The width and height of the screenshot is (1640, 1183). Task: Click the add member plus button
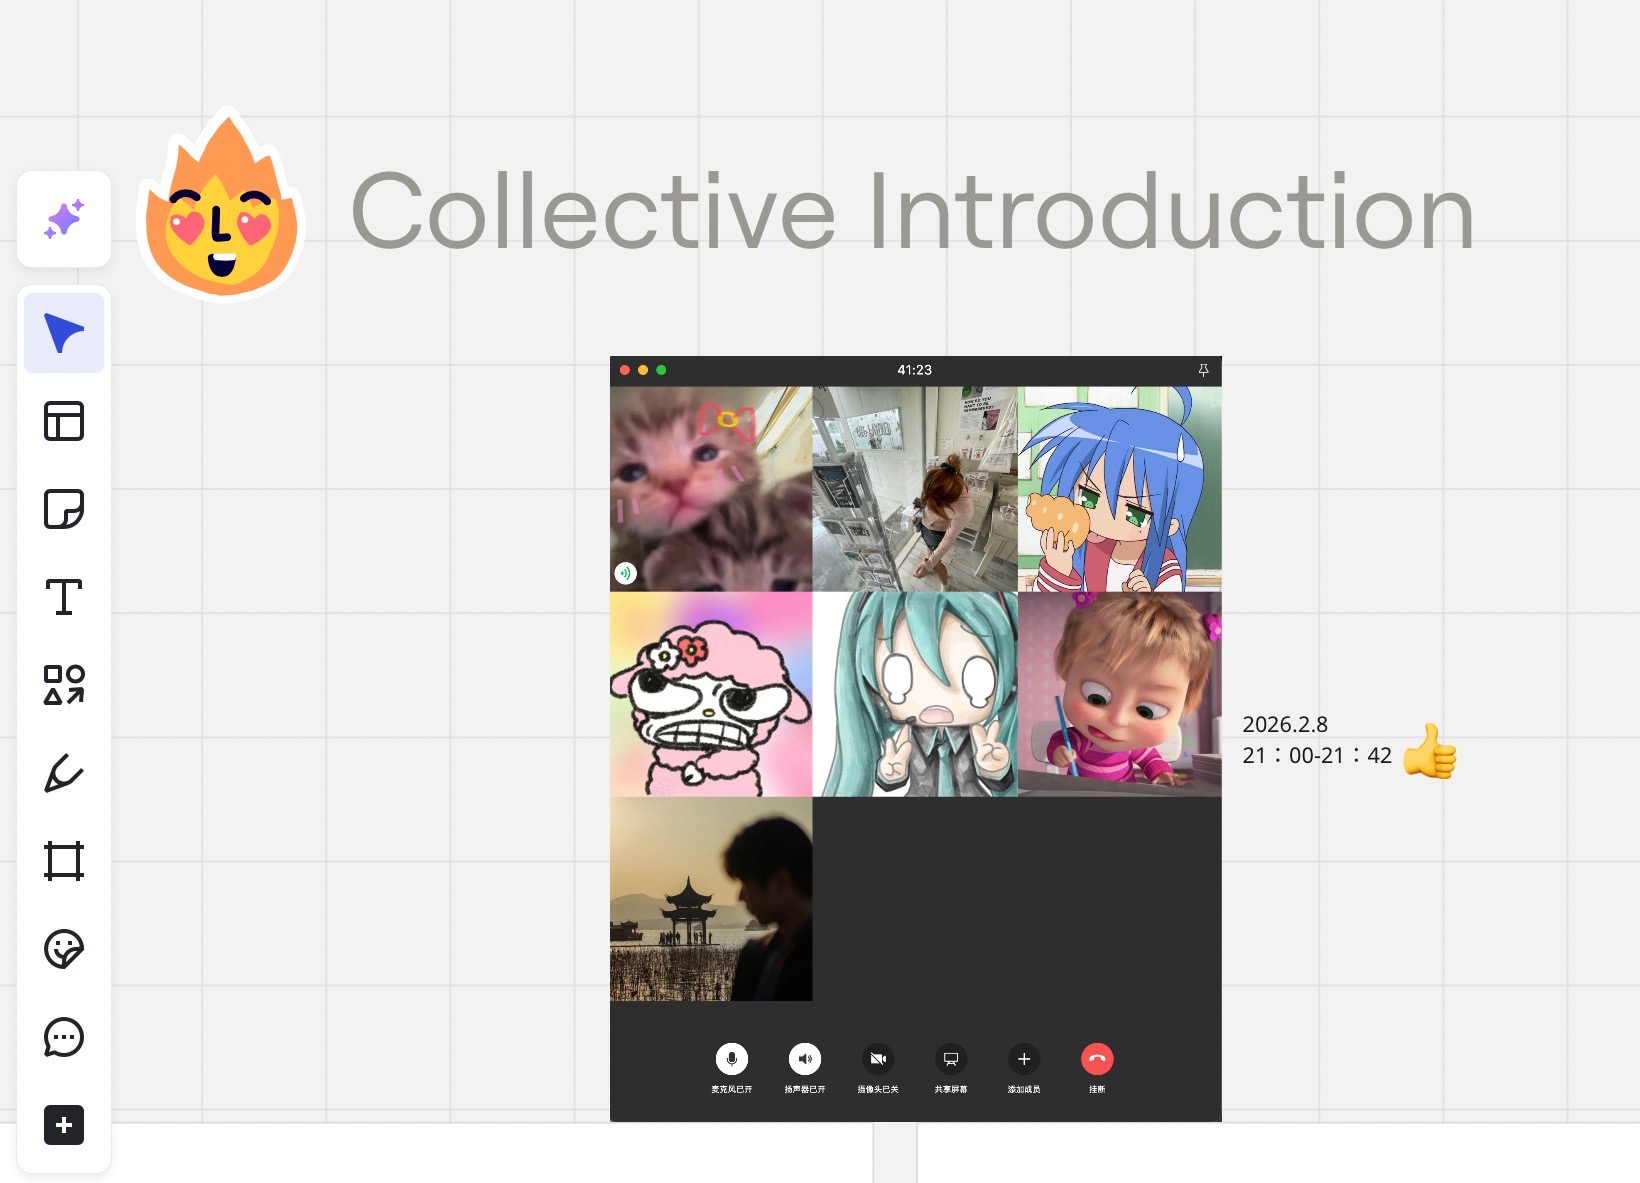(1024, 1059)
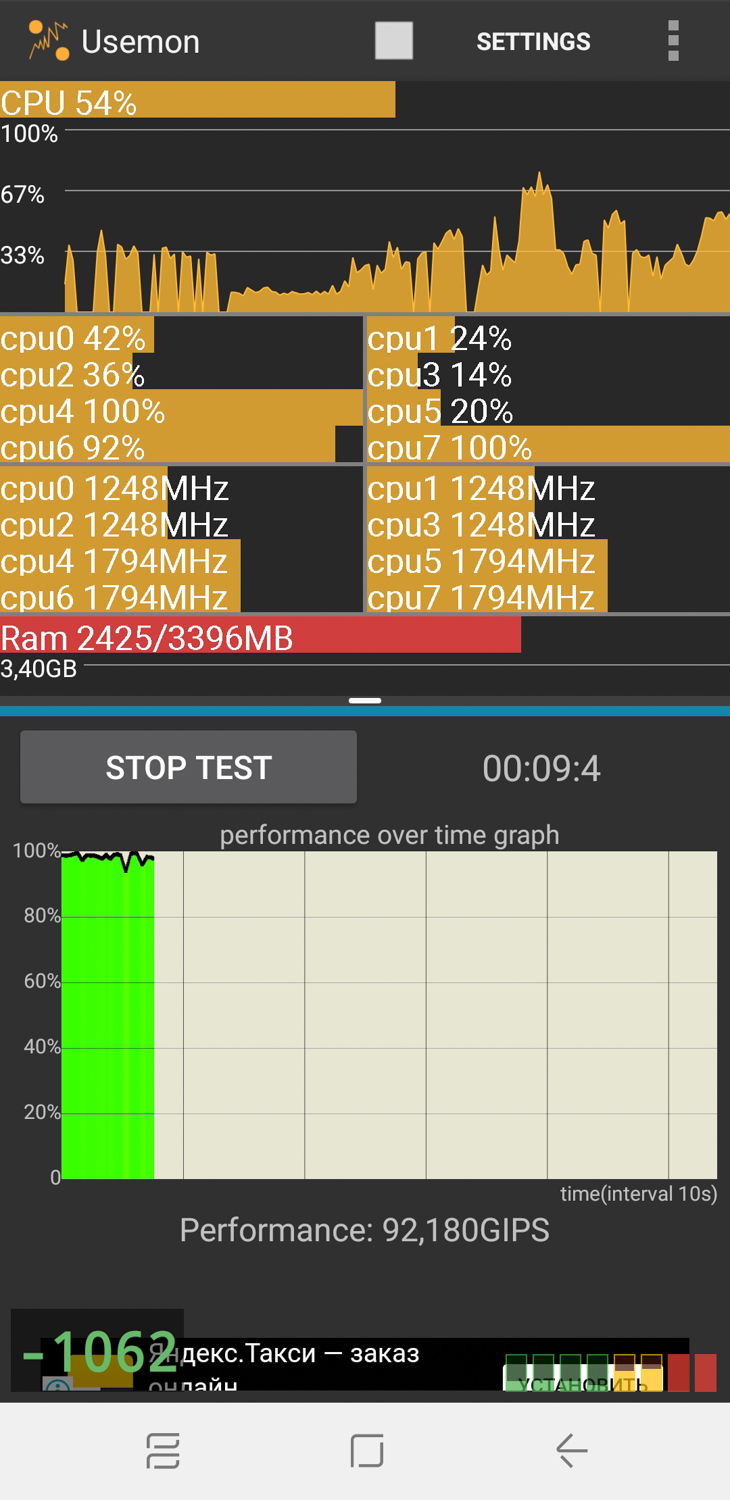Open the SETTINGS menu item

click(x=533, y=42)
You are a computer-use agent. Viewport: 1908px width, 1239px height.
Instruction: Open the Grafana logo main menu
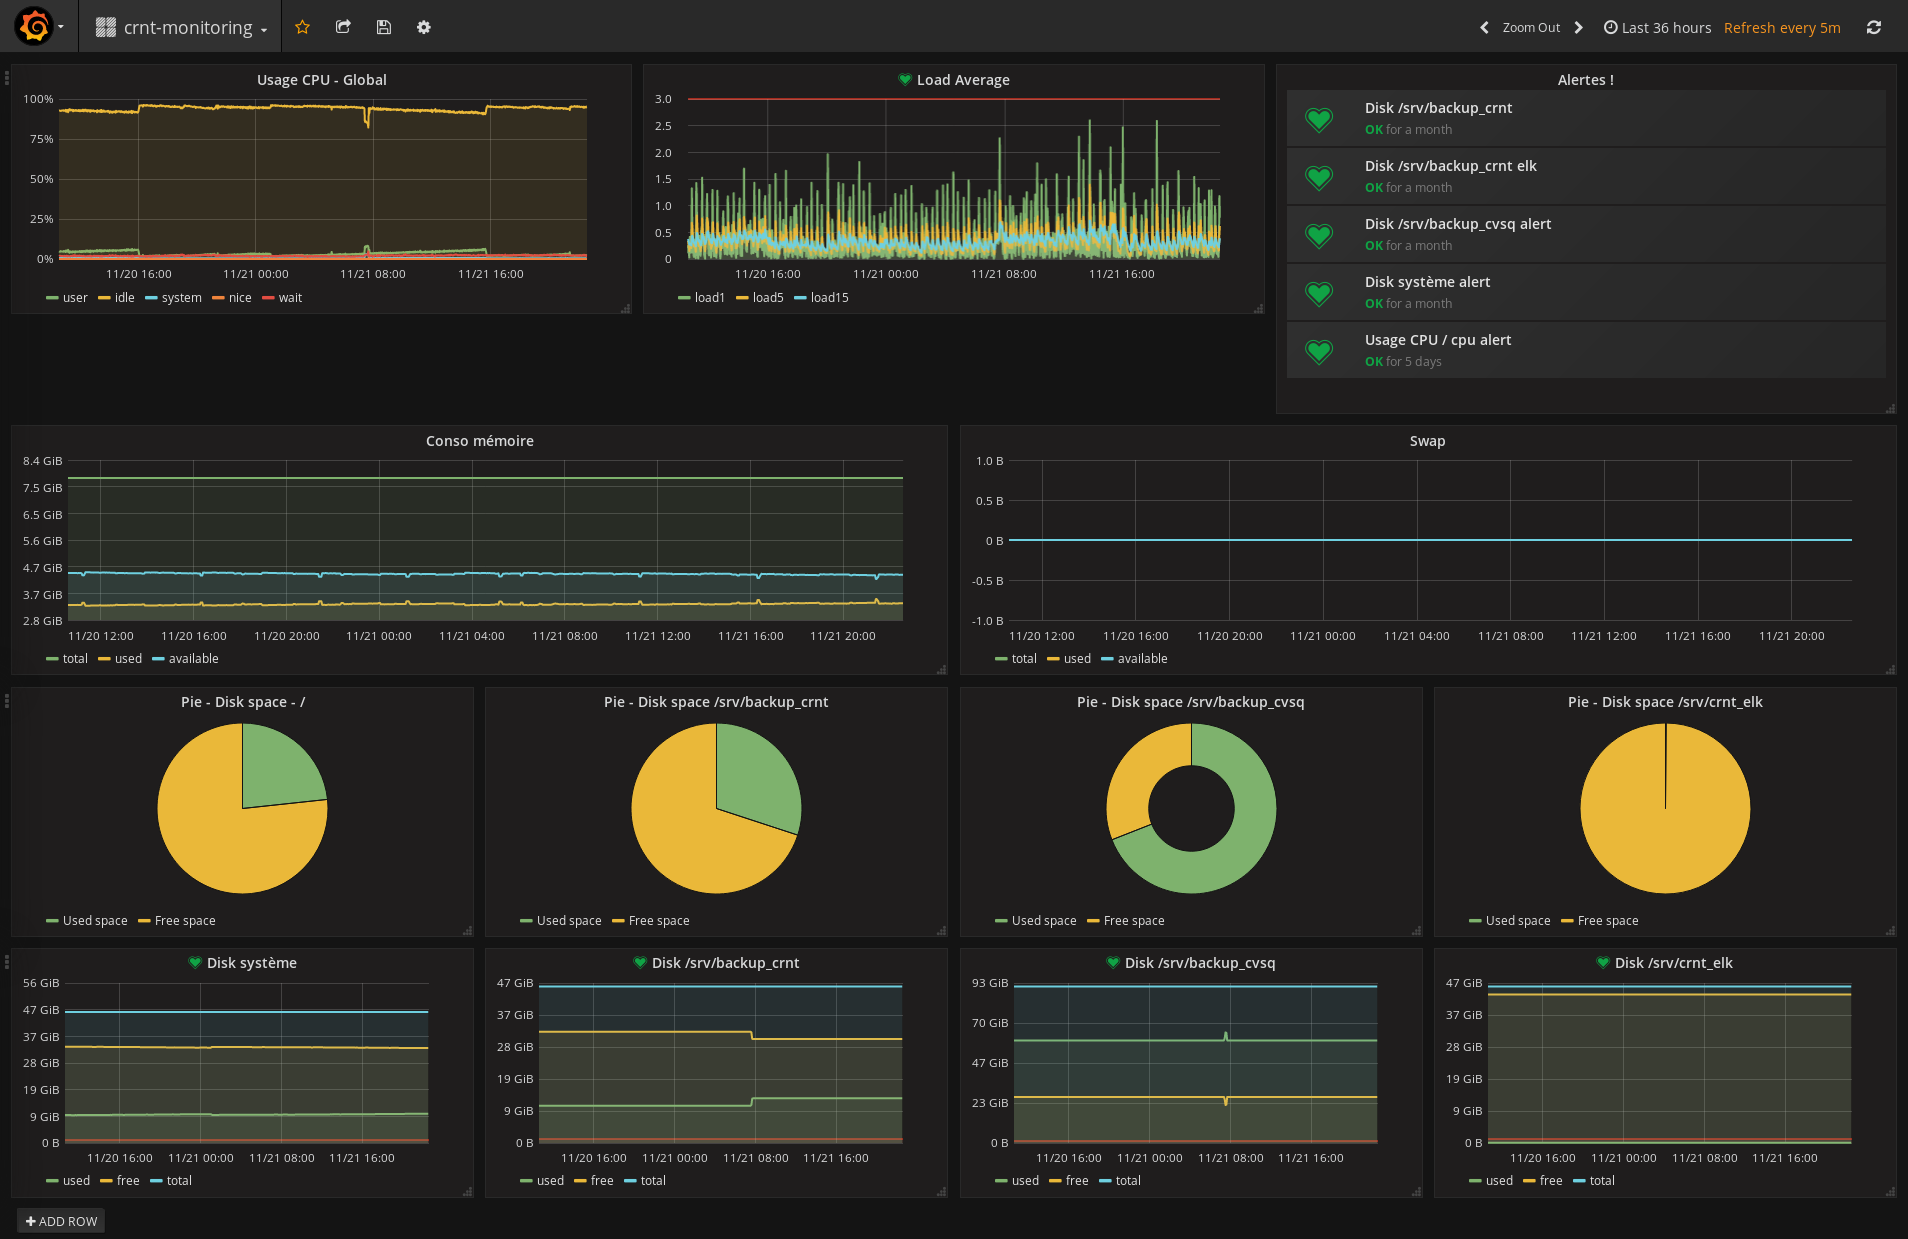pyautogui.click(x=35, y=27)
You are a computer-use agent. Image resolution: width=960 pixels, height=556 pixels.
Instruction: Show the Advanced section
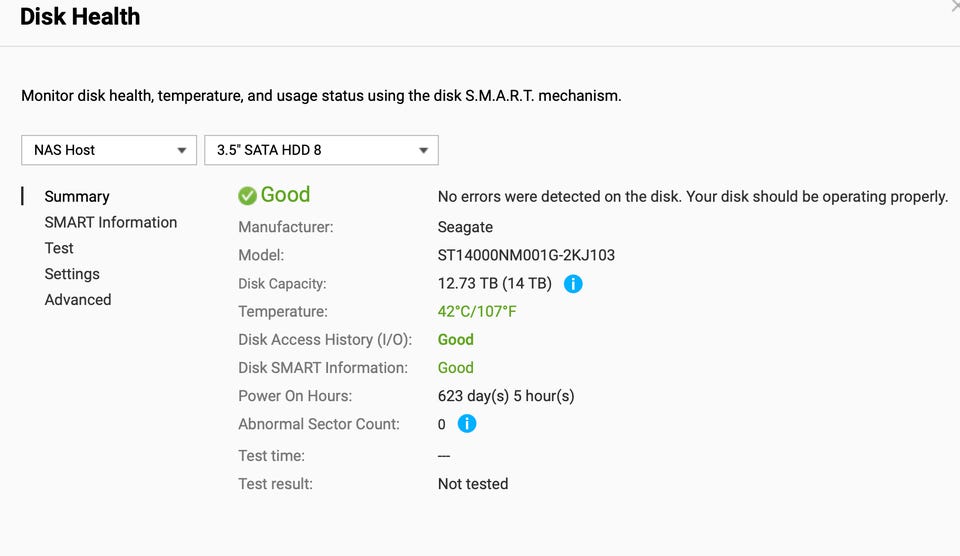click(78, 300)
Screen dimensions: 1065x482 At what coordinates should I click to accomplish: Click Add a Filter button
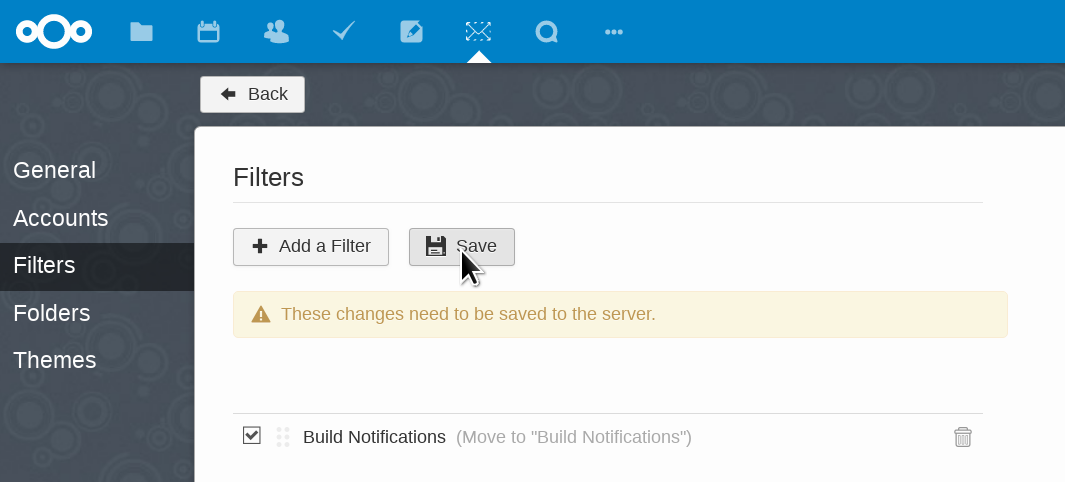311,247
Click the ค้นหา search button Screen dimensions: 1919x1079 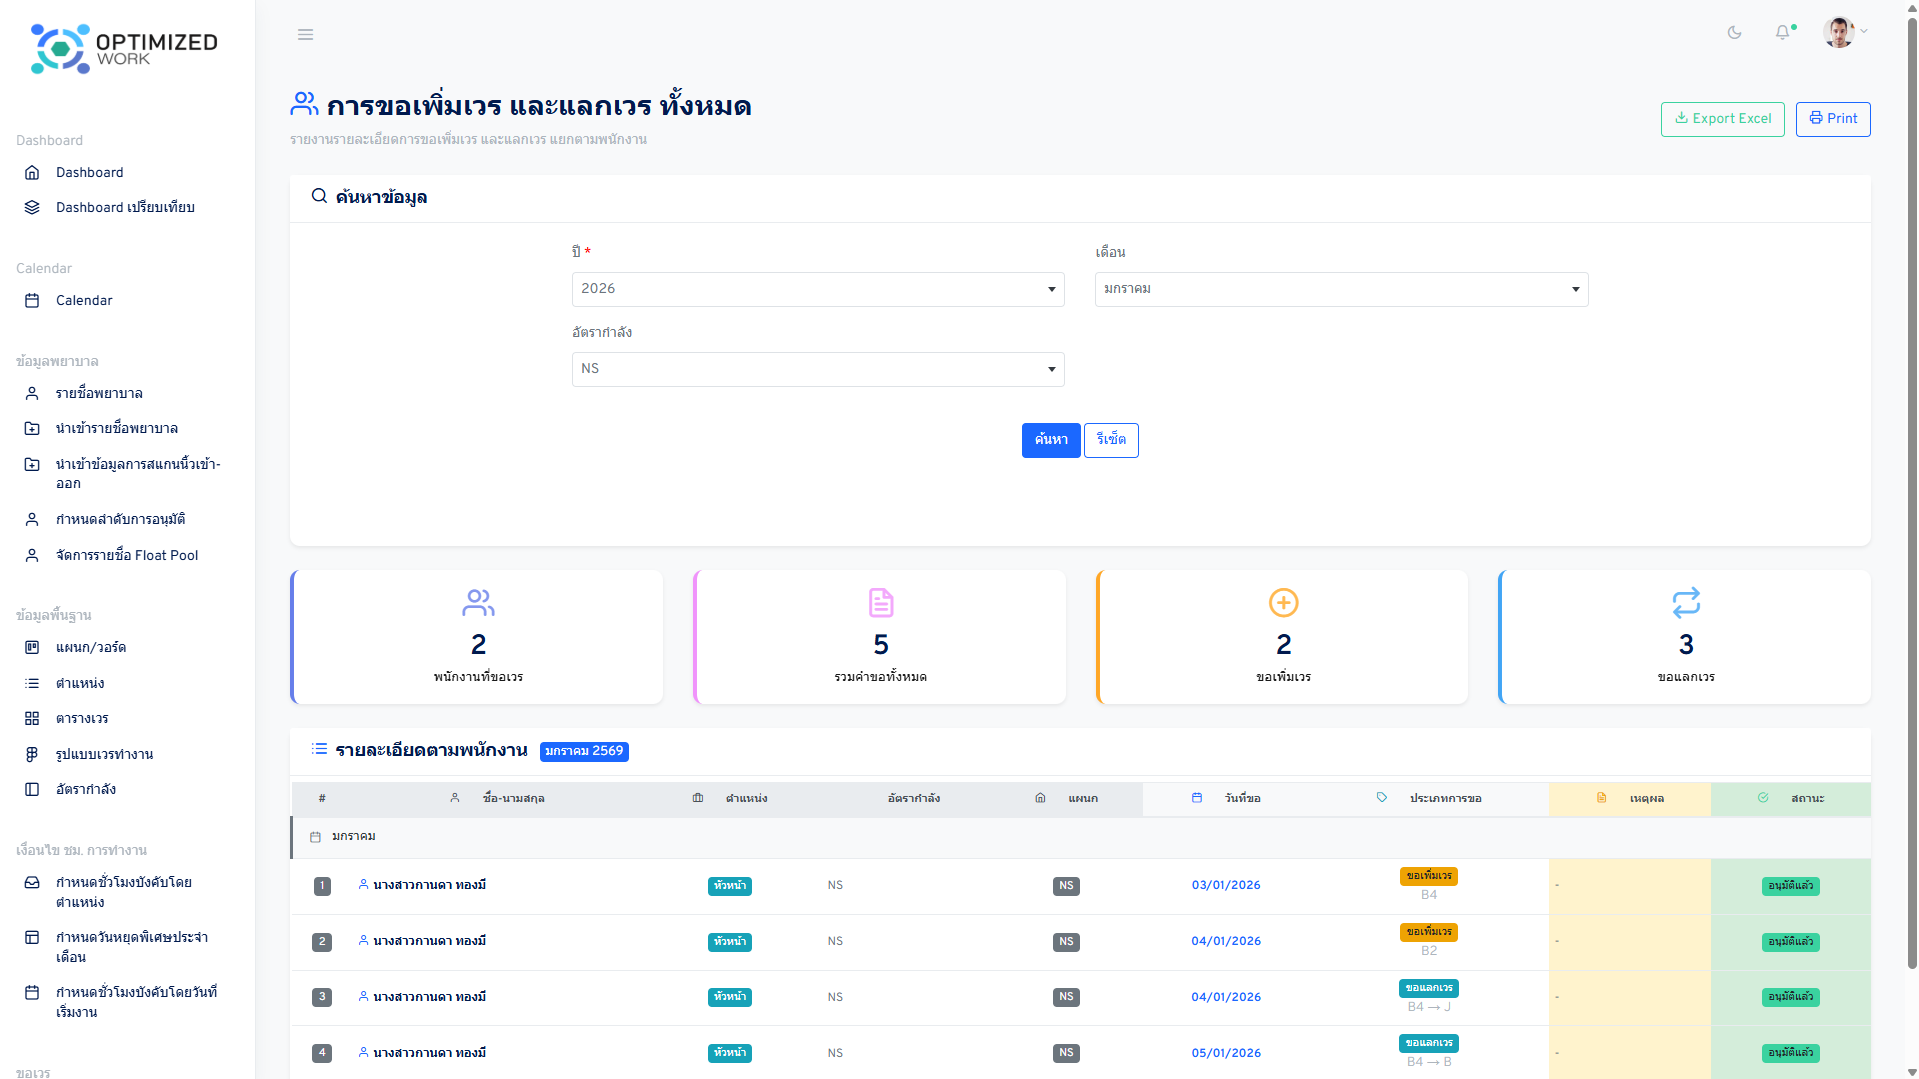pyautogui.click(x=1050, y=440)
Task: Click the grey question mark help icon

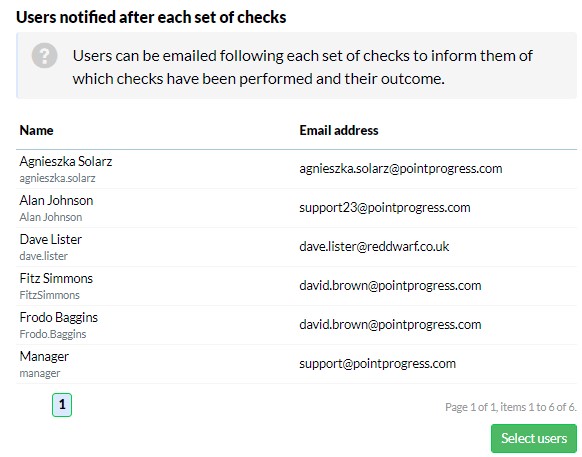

* Exercise requirements:
Show all of the lines above in which "computer" is present.

* Written reply:
You are a computer-use agent. Viewport: 1908px width, 1239px height.
You are a computer-use agent. Image resolution: width=960 pixels, height=556 pixels.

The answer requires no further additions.